• _PROBLEM DETAILS_
Pick up the passage on Africa's persistent problems after its final sentence and continue it in the same style.

• _SOURCE EXTRACT_

▬▬▬▬▬▬▬▬▬▬

Africa is associated with numerous persistent problems affecting humanity. As a continent, it faces serious humanitarian problems such as poverty, diseases, vicious cycle of abject poverty, war, and terrorism. These have led to high numbers of deaths among Africans. The persistent problems have raised the question, “what is the matter with Africa?” many scholars and researchers have tried to find answers to this question and two answers have risen; poor leadership and low levels of knowledge.
According to Goldsmith (2001), leadership is arguably Africa’s biggest problem. The continent lacks proper leaders who can draft proper strategies guiding the continent. Tyrannical regimes, corruption, and coups have characterized most of the African countries. Majority of the African countries have a problem with succession leadership even where this has taken place, incidences of rigging have dominated their politics (Goldsmith, 2001). The credibility of leaders elected into office is also questionable. Where elections take place, massive rigging poses the biggest challenge of electing legit leaders into office. The fact that they cannot draft proper policies for their countries raises concerns for their leadership abilities. Unless leaders can draft pro-development policies supporting their economies, Africans will remain poor. Additionally, corruption in majority of these regimes denies people opportunity to develop their economies to full potential. Looting of public funds by leaders characterize most of the African states.

▬▬▬▬▬▬▬▬▬▬

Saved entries
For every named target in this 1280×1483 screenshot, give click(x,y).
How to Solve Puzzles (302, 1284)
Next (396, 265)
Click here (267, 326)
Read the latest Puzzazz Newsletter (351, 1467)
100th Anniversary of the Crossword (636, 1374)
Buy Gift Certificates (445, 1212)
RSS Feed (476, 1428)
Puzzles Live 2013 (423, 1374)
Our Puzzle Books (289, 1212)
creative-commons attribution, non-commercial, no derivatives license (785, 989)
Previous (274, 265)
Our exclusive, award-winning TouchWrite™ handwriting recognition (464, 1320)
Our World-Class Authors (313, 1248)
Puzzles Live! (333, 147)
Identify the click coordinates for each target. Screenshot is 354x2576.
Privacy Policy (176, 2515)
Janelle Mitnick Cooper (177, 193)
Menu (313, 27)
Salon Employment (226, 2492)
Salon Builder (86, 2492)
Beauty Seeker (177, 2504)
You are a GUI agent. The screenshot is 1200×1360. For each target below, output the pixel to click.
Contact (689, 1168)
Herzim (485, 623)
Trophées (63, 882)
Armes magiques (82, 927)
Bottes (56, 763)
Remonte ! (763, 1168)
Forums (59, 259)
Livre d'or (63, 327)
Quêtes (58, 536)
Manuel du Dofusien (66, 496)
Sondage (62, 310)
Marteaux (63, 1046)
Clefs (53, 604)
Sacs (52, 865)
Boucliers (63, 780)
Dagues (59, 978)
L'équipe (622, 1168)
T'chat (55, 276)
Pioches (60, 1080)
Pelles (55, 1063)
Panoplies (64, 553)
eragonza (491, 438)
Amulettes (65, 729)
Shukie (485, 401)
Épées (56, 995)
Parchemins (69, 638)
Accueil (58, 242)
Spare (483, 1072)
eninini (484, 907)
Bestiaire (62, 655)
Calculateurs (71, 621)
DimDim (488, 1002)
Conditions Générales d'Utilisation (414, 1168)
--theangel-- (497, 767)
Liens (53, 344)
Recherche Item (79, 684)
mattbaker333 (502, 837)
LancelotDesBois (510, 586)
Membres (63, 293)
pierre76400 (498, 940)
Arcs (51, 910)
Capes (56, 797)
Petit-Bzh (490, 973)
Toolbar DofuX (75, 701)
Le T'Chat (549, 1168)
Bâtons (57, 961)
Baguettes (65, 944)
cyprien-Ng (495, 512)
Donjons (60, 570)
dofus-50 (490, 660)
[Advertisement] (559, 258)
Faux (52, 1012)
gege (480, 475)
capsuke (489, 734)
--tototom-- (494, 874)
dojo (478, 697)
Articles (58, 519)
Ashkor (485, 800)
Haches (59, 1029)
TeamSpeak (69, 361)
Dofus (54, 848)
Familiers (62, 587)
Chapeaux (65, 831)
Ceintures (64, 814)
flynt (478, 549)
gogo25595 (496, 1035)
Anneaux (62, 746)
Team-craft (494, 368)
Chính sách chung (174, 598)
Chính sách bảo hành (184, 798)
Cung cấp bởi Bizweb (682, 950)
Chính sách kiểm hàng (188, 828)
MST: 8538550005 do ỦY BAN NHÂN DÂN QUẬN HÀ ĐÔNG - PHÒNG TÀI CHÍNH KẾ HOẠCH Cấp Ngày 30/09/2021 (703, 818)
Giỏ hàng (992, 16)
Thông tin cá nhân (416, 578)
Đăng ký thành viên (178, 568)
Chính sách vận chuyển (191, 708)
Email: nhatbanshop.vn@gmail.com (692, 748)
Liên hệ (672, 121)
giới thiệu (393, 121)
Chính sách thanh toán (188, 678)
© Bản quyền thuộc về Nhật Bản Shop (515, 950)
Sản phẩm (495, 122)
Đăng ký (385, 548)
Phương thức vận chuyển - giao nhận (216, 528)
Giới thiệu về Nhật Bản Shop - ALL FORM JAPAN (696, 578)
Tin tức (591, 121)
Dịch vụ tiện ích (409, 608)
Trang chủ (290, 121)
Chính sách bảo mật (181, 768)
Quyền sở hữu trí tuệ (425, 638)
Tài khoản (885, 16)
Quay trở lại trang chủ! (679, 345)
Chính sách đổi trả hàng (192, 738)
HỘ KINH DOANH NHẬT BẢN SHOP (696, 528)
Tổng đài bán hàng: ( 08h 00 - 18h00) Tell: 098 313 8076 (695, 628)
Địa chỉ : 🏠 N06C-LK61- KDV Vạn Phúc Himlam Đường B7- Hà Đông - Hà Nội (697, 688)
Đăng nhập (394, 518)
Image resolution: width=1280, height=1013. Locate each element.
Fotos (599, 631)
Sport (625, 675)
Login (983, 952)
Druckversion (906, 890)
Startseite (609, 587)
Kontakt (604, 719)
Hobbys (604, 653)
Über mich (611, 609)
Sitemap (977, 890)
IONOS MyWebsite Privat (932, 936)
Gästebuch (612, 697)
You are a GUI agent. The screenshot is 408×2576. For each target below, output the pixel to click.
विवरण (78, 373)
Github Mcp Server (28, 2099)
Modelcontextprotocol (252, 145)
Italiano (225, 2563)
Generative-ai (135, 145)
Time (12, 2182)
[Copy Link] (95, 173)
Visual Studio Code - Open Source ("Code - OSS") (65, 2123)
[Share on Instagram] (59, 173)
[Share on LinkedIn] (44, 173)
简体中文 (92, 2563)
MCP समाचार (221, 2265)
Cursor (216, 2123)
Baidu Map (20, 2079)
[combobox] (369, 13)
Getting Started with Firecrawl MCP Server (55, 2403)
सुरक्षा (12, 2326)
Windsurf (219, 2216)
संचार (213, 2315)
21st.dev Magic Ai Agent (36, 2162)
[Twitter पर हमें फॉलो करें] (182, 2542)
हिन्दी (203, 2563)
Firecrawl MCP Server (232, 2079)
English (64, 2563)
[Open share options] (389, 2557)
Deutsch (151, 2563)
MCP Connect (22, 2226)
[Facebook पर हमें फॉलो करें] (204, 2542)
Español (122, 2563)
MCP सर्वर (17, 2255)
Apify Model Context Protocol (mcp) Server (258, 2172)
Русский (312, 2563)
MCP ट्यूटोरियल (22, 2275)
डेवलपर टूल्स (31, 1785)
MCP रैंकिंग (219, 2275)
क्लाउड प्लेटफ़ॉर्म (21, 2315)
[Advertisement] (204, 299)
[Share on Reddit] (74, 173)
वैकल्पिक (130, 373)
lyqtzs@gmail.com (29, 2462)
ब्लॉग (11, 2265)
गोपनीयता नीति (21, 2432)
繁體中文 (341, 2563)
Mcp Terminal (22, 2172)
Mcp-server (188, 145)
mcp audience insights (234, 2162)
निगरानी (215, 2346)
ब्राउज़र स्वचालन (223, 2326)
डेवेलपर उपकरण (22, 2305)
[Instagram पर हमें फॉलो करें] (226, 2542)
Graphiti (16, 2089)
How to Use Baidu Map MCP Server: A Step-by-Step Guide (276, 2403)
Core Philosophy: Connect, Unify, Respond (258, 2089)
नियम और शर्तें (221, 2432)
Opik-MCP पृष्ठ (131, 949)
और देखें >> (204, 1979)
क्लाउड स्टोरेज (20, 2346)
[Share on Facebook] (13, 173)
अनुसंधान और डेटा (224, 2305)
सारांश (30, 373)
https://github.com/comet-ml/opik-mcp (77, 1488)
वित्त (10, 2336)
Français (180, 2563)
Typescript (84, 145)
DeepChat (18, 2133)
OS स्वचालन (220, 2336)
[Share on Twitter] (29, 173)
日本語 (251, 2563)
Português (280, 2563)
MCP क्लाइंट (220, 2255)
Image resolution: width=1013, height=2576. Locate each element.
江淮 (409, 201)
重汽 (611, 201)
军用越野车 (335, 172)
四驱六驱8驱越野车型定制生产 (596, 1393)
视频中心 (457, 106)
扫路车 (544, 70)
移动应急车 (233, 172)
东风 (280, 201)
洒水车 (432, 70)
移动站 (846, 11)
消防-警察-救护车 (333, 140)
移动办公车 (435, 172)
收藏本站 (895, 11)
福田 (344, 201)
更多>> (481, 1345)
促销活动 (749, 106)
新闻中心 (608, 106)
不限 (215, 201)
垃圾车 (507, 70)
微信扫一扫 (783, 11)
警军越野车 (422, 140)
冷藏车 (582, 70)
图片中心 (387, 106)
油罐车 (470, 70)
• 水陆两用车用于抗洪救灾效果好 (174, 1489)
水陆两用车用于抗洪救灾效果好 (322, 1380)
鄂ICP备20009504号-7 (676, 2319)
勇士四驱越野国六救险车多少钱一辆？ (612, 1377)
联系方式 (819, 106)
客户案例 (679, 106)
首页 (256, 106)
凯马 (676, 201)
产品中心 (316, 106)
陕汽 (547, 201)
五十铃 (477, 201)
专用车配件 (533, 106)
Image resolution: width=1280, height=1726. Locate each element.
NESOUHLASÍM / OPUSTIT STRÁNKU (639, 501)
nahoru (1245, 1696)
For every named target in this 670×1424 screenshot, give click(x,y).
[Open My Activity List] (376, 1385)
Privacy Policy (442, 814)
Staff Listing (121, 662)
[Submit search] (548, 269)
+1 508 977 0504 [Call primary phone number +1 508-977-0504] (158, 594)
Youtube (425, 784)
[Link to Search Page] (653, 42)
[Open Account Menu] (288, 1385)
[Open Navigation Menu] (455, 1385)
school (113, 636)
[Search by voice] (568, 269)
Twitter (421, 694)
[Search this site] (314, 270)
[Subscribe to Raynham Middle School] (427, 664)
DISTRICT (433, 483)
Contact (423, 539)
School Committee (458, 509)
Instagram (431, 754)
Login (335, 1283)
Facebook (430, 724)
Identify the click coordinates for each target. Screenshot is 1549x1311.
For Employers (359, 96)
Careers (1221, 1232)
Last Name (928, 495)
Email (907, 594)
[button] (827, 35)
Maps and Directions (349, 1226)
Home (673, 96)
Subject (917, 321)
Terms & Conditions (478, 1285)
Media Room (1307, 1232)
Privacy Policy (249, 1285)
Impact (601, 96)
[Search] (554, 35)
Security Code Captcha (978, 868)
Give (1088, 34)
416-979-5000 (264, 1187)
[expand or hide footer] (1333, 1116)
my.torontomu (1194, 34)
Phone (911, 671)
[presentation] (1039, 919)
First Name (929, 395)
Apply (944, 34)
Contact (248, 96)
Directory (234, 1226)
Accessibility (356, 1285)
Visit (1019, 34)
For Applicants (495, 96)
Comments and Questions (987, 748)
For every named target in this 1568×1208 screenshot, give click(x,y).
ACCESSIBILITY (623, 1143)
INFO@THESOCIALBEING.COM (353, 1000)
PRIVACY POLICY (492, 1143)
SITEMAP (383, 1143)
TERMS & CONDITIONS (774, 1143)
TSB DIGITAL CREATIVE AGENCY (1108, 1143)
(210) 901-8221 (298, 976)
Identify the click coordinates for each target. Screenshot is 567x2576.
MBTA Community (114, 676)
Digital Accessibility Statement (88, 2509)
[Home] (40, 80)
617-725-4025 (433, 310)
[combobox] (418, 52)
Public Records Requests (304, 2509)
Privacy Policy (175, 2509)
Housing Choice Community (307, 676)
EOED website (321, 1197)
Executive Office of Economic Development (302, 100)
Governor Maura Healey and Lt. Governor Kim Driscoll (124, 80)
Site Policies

▬▬▬▬▬▬▬▬▬▬

• _RESULT OF THE TASK_
Low levels of knowledge among the people are yet another important problem facing Africans. People can only develop if they are knowledgeable enough to make informed decisions. Strong economic policies depend on well-educated people who can predict the future (Teferra & Altbachl, 2004). However, many Africans do not have basic education. This denies them the chance to elect good leaders in office. Further, low levels of education reduce the innovativeness and creativity of Africans. Therefore, they cannot produce enough for their own consumption, leave alone producing for export.
To solve these problems, more Africans need to go to school and acquire higher levels of education. This way, they can elect credible leaders and at the same time become more innovative in their production processes.
Goldsmith, A. A. (2001). Risk, rule and reason: leadership in Africa. Public Administration and Development, 21(2), 77-87.
Teferra, D., & Altbachl, P. G. (2004). African higher education: Challenges for the 21st century. Higher education, 47(1), 21-50.